## STATED TASK A
In the thread below about a PHP regex for Markdown links, what does the second answer add between \[(.*?)\] and \((.*?)\)?

## TEXT
Why is my PHP regex that parses Markdown links bro

2020-02-26 12:28发布

问题:

$pattern = "/\[(.*?)\]\((.*?)\)/i";
$replace = "<a href=\"$2\" rel=\"nofollow\">$1</a>";
$text = "blah blah [LINK1](http://example.com) blah [LINK2](http://sub.example.com/) blah blah ?";
echo preg_replace($pattern, $replace, $text);

The above works but if a space is accidently inserted between [] and () everything breaks and the two link are mixed into one:

$text = "blah blah [LINK1] (http://example.com) blah [LINK2](http://sub.example.com/) blah blah ?";

I have a feeling it's the laxy star that breaks it but don't know how else to match repeating links.

回答1:

If I understand you right, all you need to do really is also match any number of spaces between the two as well, for example:

/\[([^]]*)\] *\(([^)]*)\)/i

Explanation:

\[             # Matches the opening square bracket (escaped)
([^]]*)        # Captures any number of characters that aren't close square brackets
\]             # Match close square bracket (escaped)
 *             # Match any number of spaces
\(             # Match the opening bracket (escaped)
([^)]*)        # Captures any number of characters that aren't close brackets
\)             # Match the close bracket (escaped)

Justification:

I should probably justify that the reason I changed your .*? into [^]]*

The second version is more efficient because it doesn't need to do a huge amount of backtracking that .*? does. Additionally, once an opening [ is encountered, the .*? version will carry on looking until it finds a match, rather than failing if it is not a tag as we would want. For example, if we match the expression using .*? against:

Sad face :[ blah [LINK1](http://sub.example.com/) blah

it will match

[ blah [LINK1]

and

http://sub.example.com/

Using the [^]]* approach will mean that the input is matched correctly.



回答2:

Try this:

$pattern = "/\[(.*?)\]\s?\((.*?)\)/i";

\s? added between \[(.*?)\] and \((.*?)\)

## Rows of pointing data
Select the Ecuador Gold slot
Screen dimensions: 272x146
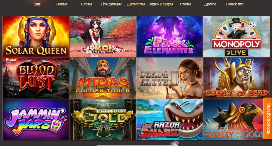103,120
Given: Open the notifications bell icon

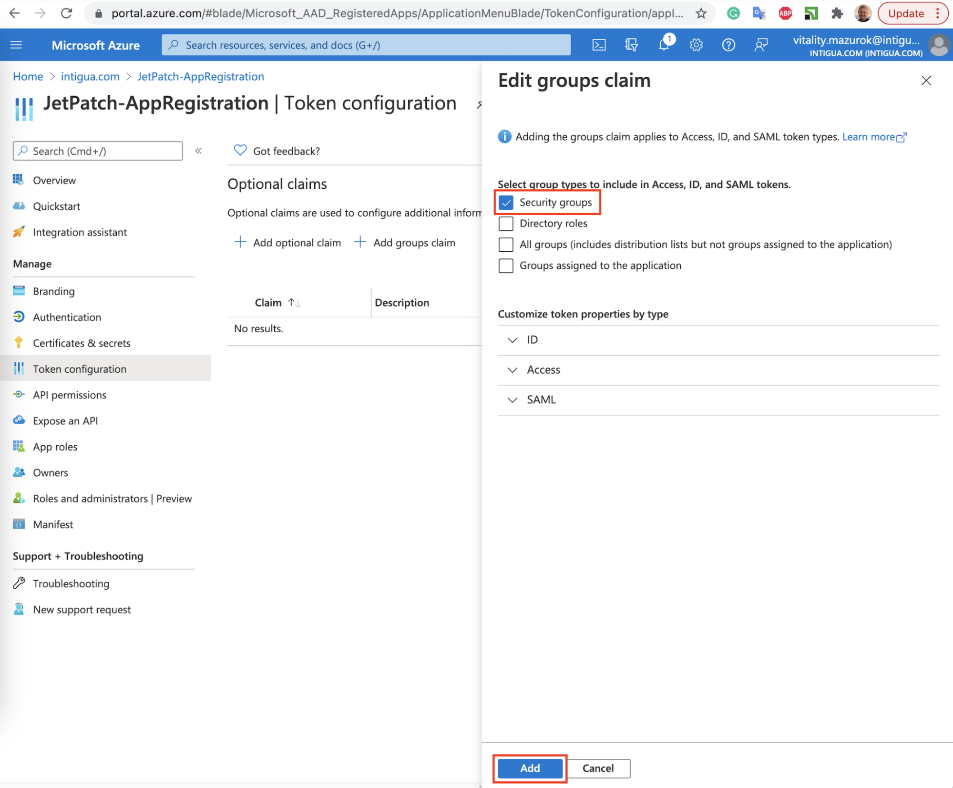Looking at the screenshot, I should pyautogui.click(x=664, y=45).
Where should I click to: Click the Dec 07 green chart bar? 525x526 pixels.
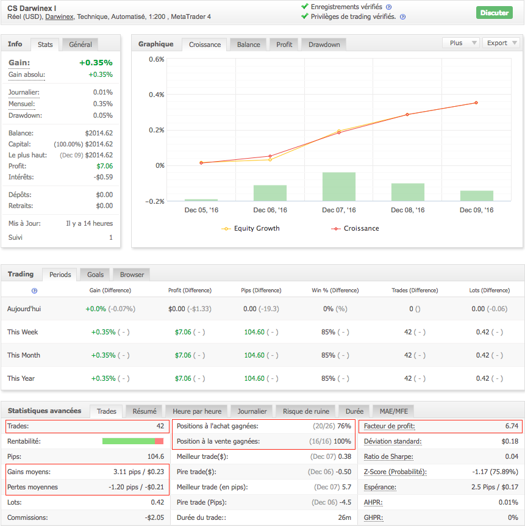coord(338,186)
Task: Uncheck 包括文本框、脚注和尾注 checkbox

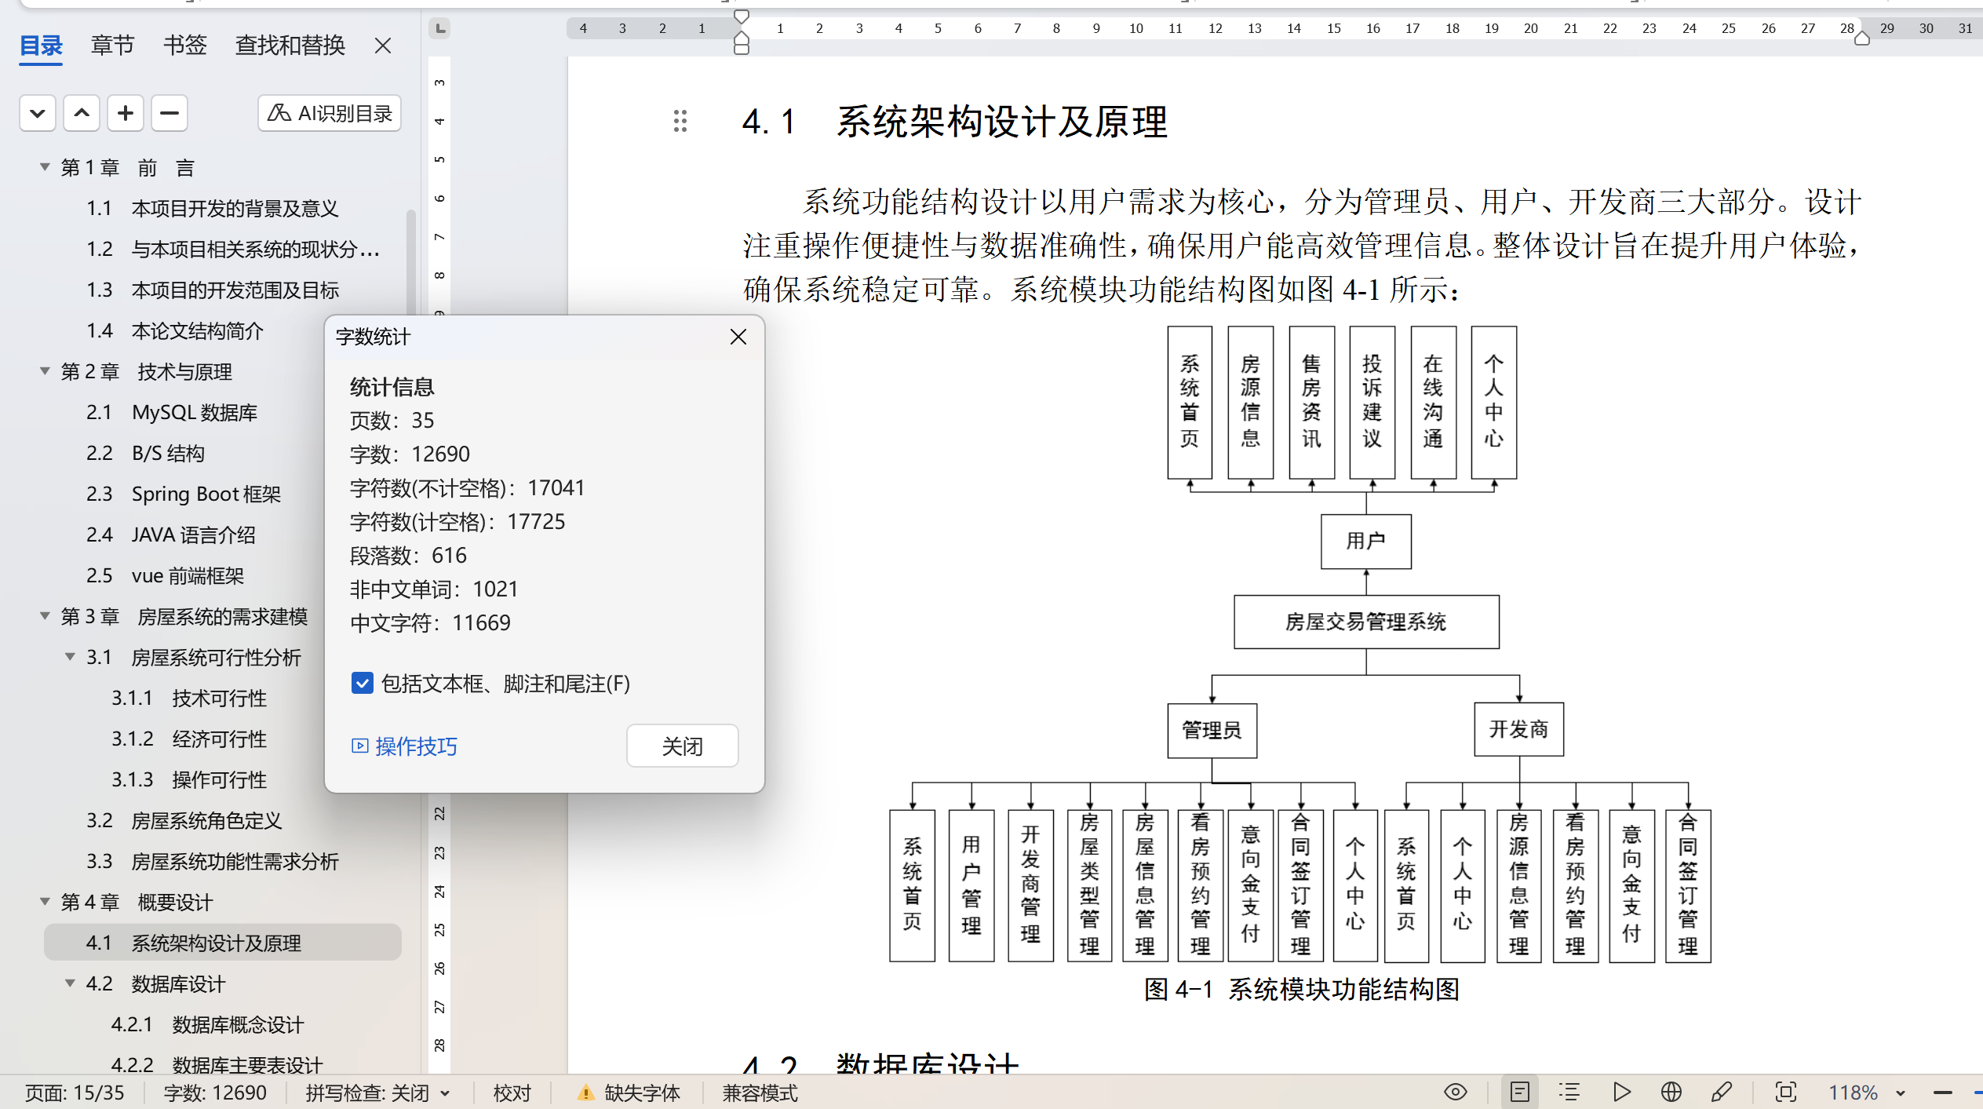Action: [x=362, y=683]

## STATED TASK B
Reproduce the rows of pointing data above word for word, leaving out the pictures.

## WORKED SOLUTION A
\s?

## WORKED SOLUTION B
Select the Ecuador Gold slot
Screen dimensions: 272x146
103,120
Given: Open the notifications bell icon

Looking at the screenshot, I should pyautogui.click(x=664, y=45).
Where should I click to: Click the Dec 07 green chart bar? 525x526 pixels.
coord(338,186)
Task: Uncheck 包括文本框、脚注和尾注 checkbox

Action: [x=362, y=683]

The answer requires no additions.